* What you are asked to do *
Rewrite all the items below, including their wording, and shift every number in the answers (the click coordinates and viewport dimensions) up by 121. Leave the pictures out.

* Provided data *
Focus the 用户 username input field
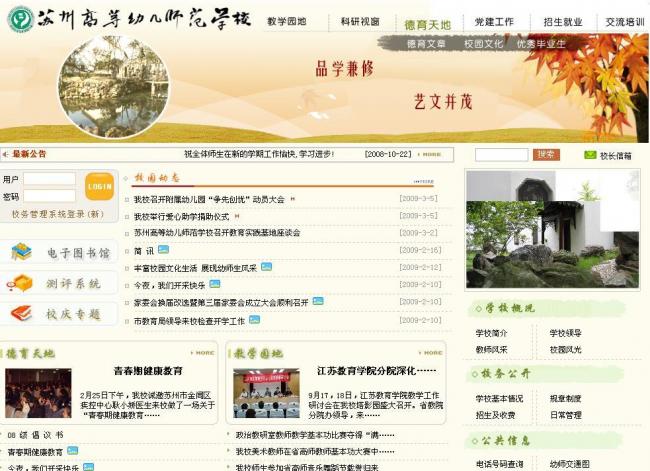Viewport: 650px width, 471px height. click(50, 180)
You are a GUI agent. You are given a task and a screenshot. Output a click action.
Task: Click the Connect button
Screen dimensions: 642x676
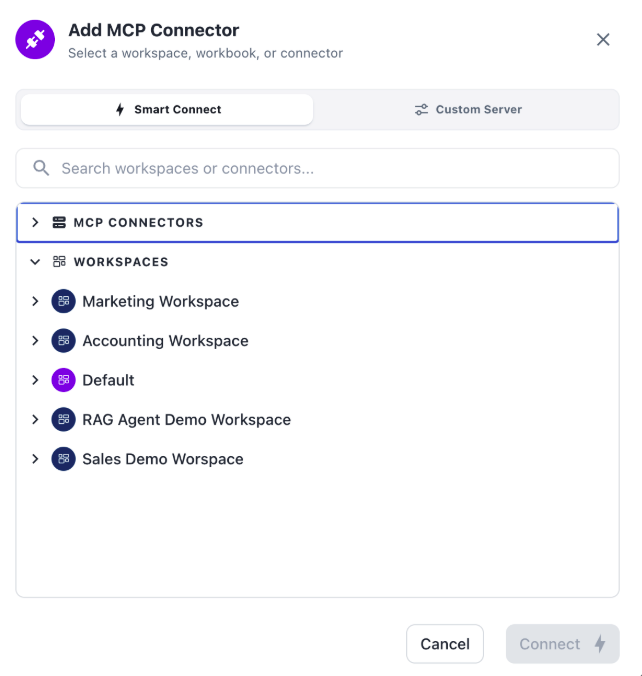563,644
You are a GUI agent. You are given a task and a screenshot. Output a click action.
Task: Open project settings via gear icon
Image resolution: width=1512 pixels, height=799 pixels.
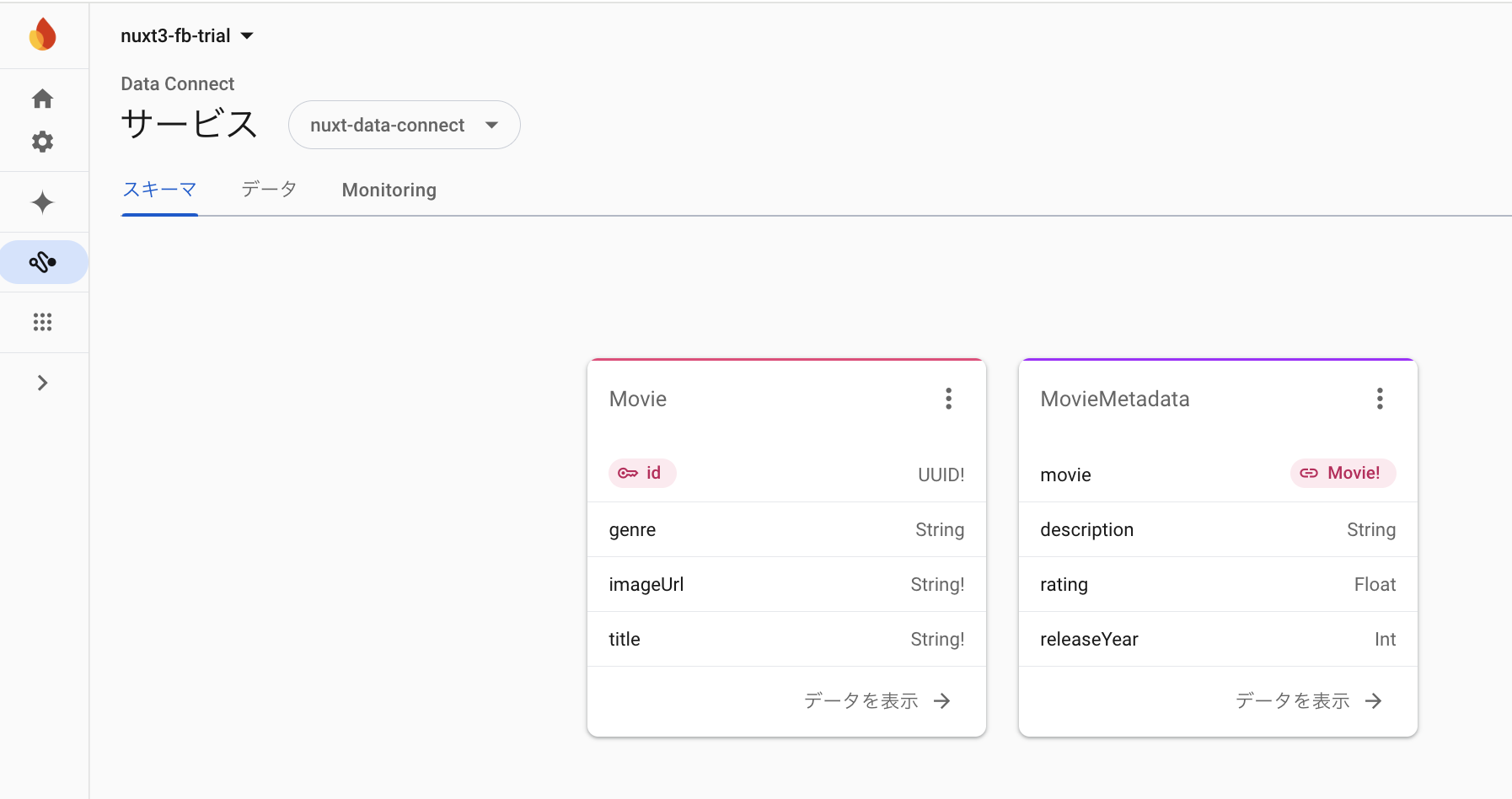(42, 142)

* Exercise result *
Focus the 用户 username input field
Viewport: 771px width, 592px height. click(171, 301)
You are a GUI agent. You are given a task and a screenshot. Output a click action.
Task: Click the Connect button
Screen dimensions: 642x676
684,765
You are a GUI agent. You are given a task and a screenshot. Output a click action.
Task: Open project settings via gear icon
Image resolution: width=1512 pixels, height=799 pixels.
(163, 263)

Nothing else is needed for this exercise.